By 1993 they have $110,000 as a down payment? (Assistance from relatives is possible, I suppose. And perhaps part of that number reflects part of his book advance? Obama graduated Harvard Law in 1991, and that year he got his book deal to write Dreams From My Father. Although I had figured he had burned through his advance, as profiles of Obama state the “modest advance allowed him to set aside six months after he graduated to write.”)
The Tribune notes that “Michelle Obama tells audiences, the couple’s college loan payments cost them more than their monthly mortgage.” Well, when you put down a down payment of 40 percent of the total price, your monthly mortgage payment ought to be pretty reasonable.
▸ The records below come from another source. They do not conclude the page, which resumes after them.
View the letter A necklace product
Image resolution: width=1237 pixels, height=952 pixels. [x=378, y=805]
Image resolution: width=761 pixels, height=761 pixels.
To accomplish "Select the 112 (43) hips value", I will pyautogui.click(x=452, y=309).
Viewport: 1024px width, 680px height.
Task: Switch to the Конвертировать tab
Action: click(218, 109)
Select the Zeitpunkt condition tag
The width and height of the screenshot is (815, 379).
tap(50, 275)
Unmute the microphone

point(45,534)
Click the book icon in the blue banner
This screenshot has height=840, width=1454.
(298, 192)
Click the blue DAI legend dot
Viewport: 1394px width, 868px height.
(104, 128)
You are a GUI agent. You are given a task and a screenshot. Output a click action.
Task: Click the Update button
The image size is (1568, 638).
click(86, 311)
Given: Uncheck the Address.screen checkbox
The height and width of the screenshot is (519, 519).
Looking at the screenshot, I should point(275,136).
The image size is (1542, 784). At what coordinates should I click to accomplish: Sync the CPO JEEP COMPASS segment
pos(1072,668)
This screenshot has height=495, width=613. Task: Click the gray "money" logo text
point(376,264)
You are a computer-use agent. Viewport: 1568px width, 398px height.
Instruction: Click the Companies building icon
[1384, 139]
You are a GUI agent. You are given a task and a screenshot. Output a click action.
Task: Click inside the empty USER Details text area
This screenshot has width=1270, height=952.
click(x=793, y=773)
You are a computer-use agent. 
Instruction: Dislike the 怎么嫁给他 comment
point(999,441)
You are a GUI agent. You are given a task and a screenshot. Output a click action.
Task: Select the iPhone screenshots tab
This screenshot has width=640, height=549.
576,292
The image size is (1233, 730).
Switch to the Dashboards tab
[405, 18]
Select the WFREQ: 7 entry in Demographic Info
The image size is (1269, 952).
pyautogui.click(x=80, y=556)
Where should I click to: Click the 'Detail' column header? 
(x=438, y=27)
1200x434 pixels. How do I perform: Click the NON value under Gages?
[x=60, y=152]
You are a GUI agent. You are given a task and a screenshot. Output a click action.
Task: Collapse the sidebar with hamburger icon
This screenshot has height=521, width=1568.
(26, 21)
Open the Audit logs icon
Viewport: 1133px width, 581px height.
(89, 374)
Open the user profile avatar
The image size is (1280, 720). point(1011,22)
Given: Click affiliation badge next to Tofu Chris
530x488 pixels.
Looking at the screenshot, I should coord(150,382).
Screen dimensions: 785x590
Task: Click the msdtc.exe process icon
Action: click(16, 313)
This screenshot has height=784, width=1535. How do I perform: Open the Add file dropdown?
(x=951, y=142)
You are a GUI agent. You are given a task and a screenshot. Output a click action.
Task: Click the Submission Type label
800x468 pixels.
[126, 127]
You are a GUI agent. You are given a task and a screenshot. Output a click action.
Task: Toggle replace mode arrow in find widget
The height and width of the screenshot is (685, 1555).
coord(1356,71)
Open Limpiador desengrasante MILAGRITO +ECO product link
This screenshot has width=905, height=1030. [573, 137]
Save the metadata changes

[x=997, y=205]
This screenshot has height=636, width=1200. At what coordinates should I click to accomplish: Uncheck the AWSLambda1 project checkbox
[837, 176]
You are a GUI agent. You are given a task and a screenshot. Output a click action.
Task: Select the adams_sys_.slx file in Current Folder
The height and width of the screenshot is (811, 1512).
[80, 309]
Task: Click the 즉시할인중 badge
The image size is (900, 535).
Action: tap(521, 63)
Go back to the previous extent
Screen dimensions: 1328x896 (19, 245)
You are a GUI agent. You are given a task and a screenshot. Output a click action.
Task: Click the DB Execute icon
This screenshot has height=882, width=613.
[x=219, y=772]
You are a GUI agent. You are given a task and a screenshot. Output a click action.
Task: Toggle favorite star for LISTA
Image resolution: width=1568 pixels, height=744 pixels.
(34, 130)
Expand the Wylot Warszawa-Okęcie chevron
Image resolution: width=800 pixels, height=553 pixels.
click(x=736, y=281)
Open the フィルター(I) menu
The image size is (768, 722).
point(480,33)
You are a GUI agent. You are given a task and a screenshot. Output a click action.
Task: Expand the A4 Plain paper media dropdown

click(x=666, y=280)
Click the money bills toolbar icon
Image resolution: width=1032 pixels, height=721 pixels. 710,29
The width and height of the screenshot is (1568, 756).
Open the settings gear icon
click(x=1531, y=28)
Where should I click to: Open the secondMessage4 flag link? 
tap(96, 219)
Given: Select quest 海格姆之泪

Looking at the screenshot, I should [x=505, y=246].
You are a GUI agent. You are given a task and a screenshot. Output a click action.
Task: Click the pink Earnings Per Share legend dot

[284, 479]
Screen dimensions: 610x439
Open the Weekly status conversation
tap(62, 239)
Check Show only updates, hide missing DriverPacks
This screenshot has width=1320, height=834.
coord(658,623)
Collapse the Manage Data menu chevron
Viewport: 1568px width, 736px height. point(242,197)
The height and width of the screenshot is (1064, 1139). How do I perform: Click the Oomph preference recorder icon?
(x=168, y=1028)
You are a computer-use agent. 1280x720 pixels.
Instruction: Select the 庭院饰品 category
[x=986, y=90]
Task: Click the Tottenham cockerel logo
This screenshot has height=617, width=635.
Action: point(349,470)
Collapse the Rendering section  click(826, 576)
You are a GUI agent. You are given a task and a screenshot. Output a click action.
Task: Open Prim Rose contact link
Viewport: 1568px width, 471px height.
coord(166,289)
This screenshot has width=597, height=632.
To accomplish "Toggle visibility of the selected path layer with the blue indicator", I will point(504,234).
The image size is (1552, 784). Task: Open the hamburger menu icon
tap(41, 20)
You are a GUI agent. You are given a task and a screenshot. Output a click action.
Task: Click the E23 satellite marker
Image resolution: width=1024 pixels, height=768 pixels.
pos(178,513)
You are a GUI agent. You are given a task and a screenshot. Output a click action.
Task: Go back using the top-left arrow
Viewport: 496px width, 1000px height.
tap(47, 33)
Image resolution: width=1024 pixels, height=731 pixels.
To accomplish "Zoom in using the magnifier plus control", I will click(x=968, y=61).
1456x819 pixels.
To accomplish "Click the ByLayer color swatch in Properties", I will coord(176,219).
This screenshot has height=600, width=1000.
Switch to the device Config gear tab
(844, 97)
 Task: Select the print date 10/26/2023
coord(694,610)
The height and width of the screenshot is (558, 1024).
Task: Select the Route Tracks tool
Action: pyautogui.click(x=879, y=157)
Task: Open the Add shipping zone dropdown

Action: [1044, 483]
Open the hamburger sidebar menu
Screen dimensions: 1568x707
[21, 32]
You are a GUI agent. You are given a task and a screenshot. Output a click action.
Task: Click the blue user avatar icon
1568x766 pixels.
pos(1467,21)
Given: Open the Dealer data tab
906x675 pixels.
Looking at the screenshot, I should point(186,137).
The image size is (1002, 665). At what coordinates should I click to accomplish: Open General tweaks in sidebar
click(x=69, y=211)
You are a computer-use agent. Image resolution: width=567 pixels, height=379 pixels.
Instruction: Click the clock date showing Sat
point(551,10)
But they still have such debt from their school loans, and are in such financial dire straits, that Obama’s credit card is rejected when he goes to rent a car at the 2000 Democratic Convention? With a household income of more than $240,000? They’re two ivy-league educated lawyers with much of a Hyde Park condo paid down; just how much credit card debt did they have?
There’s one possible explanation that would explain a great deal… if Obama put a lot of campaign expenses from his 1999-2000 run for the House of Representatives on his personal credit cards. Below, I mention what a longshot effort it was, and how many people had urged him against it. If Obama did indeed put large amounts of campaign expenses on his credit cards, it’s easy to argue that Obama gambled rather recklessly with his family’s financial future.
This is personal stuff, many might argue, and irrelevant to evaluating him as a candidate. But considering the themes of his campaign — judgment is more important that experience, I can restore fiscal discipline, I am the candidate who is wiser in evaluating risk and determining the best course of action — this is a potential landmine.
UPDATE: The New York Times found a few answers last month.
When Mr. Obama decided to run for Congress in 2000 against the former Black Panther Bobby Rush, he used a $9,500 personal loan to help finance the campaign. When he lost, he found himself broke and fielding questions from the Federal Election Commission about his campaign finances. He later had to lend his campaign committee $11,100 more to cover refunds to donors who had inadvertently given too much.
It took him two years to repay his own loans, mostly with small checks from black executives who agreed to help him prepare for another run.
It’s still not entirely clear whether these debts include the amount that Chicago Tribune reporter is referring to when he writes, “He had maxed out his credit card, partly on campaign expenses.”